Il y a eu Diego et «Leo»

«Il a marqué une génération. Il y a eu Diego, ensuite lui, et j’espère qu’un autre viendra. Je suis triste parce que c’était un final parfait pour lui», a-t-il estimé. Dans les avenues du centre, des pétards, des cornes de brume, des klaxons et grosses caisses résonnaient. À s’y méprendre, la bande sonore d’une victoire. Même dans la défaite, la nuit promettait d’être longue.

«On est arrivés en finale, et ce n’est pas rien! L’Argentine a de nouveau montré qu’elle était parmi les meilleurs», souriait Luciano Ortega, un étudiant de 20 ans au visage peinturluré de ciel et blanc. Et puis, «beaucoup de gens étaient déjà contents d’avoir battu l’Angleterre», l’ennemi juré, en demi-finale.

Plus encore qu’en un mois de folie mondialiste, de pays au ralenti, Buenos Aires s’était parée ces jours-ci de ciel et blanc, avec des photos de joueurs et drapeaux omniprésents aux vitrines, aux façades, balcons, sur les voitures, jusqu’aux deux-roues de livraison.

Dans un pays aux innombrables fresques murales du «Dieu» Maradona – mais de plus en plus de Messi aussi –, maintes villes et quartiers étaient allés de leur initiative, pour crier, de loin, son soutien à «la Seleccion».

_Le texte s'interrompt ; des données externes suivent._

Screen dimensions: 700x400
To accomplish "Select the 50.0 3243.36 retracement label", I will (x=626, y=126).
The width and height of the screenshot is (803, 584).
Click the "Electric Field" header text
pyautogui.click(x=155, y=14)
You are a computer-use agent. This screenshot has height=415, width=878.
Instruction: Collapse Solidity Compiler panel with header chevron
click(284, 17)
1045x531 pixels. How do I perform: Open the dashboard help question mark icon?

À Rosario, ville natale de Messi située à 300 kilomètres au nord-ouest de Buenos Aires, des centaines de personnes se sont réunies, là aussi, pour remercier la sélection d’avoir atteint la finale. «Une coupe, on l’a déjà gagnée, on ne va pas se mettre à pleurer, il faut faire la fête… et Messi nous a déjà placés là-haut sur le toit du monde», a déclaré Sergio Irrazábal, venu avec sa famille. Dans les airs flotte au bout d’une grue un maillot géant de 22 mètres floqué du n° 10 avec les mots : «Merci « Leo », tu es une légende».

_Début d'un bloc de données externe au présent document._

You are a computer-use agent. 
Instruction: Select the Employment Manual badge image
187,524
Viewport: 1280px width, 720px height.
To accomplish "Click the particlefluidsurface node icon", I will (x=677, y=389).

«Merci beaucoup aux joueurs…!!! Jusqu’au bout, les bottes aux pieds. L’Argentine toujours au sommet», a commenté le président Javier Milei sur X à la fin du match. Il a annoncé que le jour choisi par les joueurs et le staff pour honorer leur titre de vice-champions sera déclaré férié. Le vol de la sélection argentine était attendu à Buenos Aires lundi à 17 h locales (22 h au Luxembourg), selon un porte-parole de la présidence.

Foule garantie au retour

Milei, qui par superstition avait décidé de ne pas assister en personne à la finale, et soucieux d’éviter une accusation de récupération, a indiqué cette semaine que si la fédération le souhaite, le palais présidentiel de la Casa Rosada serait à disposition «inoccupé», c’est-à-dire sans lui, pour un éventuel salut de l’Albiceleste au balcon surplombant la Plaza de Mayo.

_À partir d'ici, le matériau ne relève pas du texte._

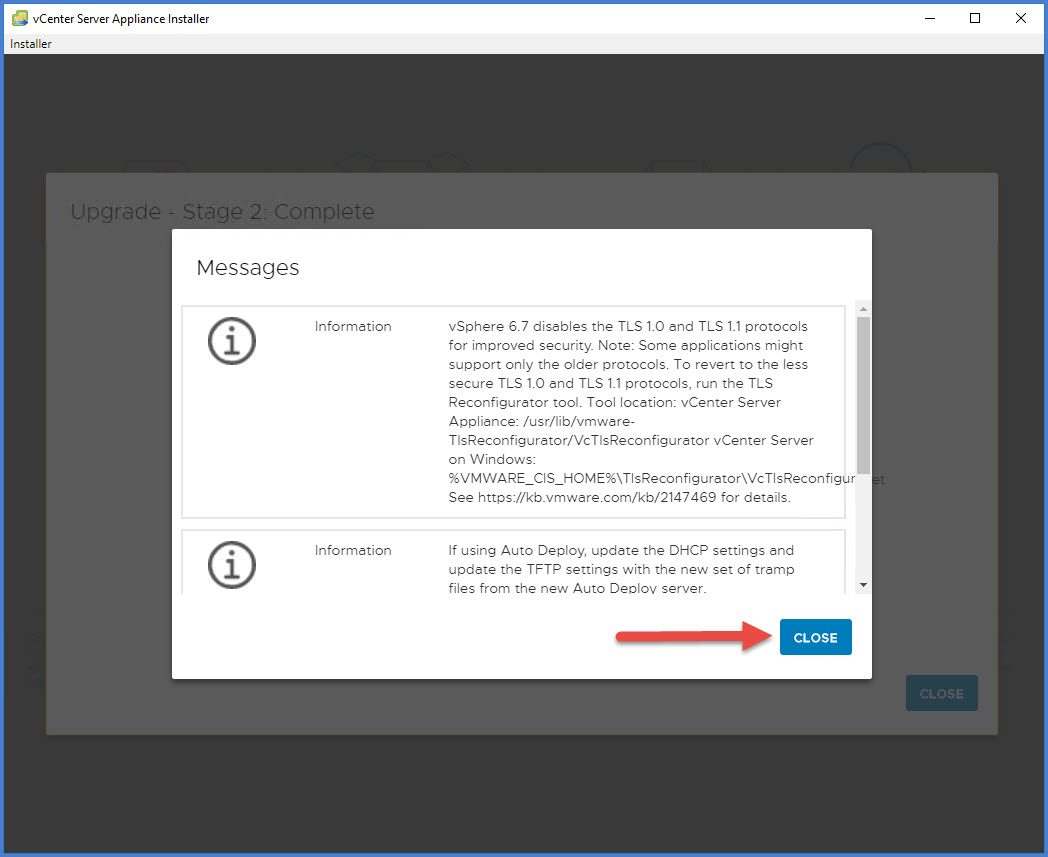Click the info icon beside the Auto Deploy message

click(231, 565)

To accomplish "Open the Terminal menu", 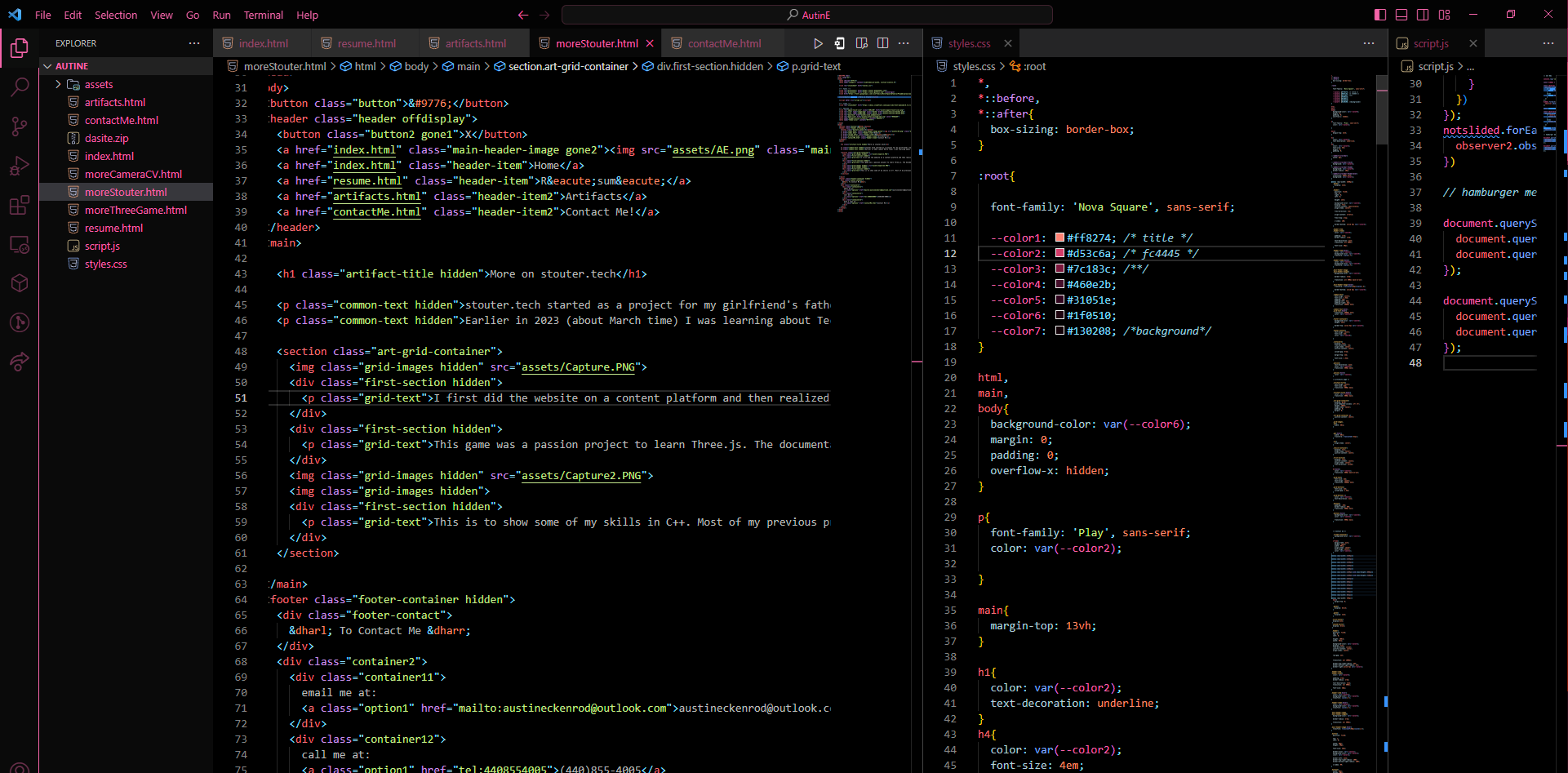I will pyautogui.click(x=263, y=15).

En 2022, les champions du monde avait eu droit à un accueil hors normes, sans précédent de mémoire d’Argentin, avec 4 à 5 millions de personnes massées sur le trajet prévu du bus à impériale. Après une poignée de kilomètres en quatre heures, la parade s’était terminée en hélicoptère survolant la multitude au centre-ville. Beaucoup, des centaines de milliers, peut-être plus, s’apprêtent à célébrer à nouveau la sélection, et surtout Messi.

«Bien sûr je vais y aller, je serai là, à les attendre, pour les remercier de tous ces moments», assurait Marco Moya, en repensant à l’incroyable série depuis 2021 : deux Copa América, un titre mondial et une finale. »J’ai 37 ans et franchement je ne sais pas si je pourrai revivre tout ça un jour.»